倒錯、病的、不穏、焦燥、まさに「不健康」ロックの代表選手。こんな彼らを愛することが出来れば貴方は立派なUK中毒です(ブライアンはイギリス人ではないけれど)。
2003年の4thアルバム。出来過ぎなほどに美しすぎる。
ヘヴィなギターリフと激しいバックトラックが絡み合う
01. Bulletproof Cupidに始まり、かの国の夏の雨天をミニマルに無機質に憂う
02. English Summer Rain、すすり泣くような電子音が美しく儚い
04. Sleeping with Ghost、そして
05. Better Endまで聴いてしまえば胸が掻きむしられるような息苦しさを覚えて一旦プレイヤーを止めたくなってしまう。

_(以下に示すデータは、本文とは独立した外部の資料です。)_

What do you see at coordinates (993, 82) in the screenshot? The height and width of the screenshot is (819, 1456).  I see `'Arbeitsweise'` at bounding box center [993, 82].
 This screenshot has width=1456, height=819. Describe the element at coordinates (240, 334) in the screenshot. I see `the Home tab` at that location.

エレクトロサウンドとギターロックの融合なんてあまりに使い古された謳い文句だけど、ここまでこの手法を使って独自の美意識の表現に完璧に帰着させたアルバムって他にあるのかな。
ブライアンの癖のある声は正直決して好みじゃないのだけど、情熱的に歌い上げるわけでも情感を込めて朗々と歌うわけでもないのに、何か悲痛で行き場のない叫びが体内にどろどろと流れ込んでくるような、この気持ち悪くて気持ちいい感覚。耽美で歪んで麻薬のように危うい。
聴き過ぎるとそれこそオーバードーズしそうなので危険物指定したいと思います。これを聴くのは1日1回に抑えましょう。